### EXERCISE GOAL
A faithful copy of all the data is the goal; omit the pictures.

### Collected data entries
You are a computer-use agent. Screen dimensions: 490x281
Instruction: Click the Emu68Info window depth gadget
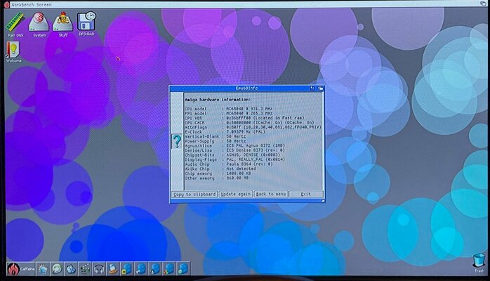tap(320, 89)
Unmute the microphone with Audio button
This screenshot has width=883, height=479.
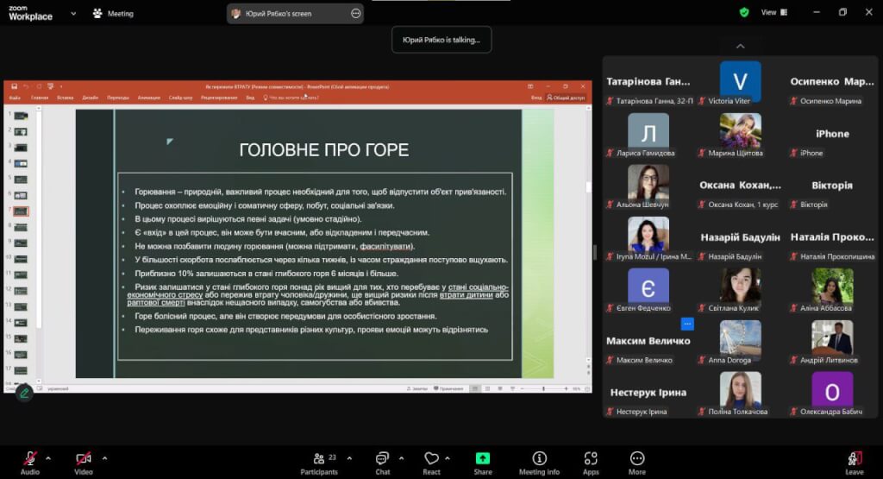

### TASK RESULT
You are a computer-use agent. Screen dimensions: 490x281
Instruction: Click the Emu68Info window depth gadget
tap(320, 89)
Unmute the microphone with Audio button
This screenshot has width=883, height=479.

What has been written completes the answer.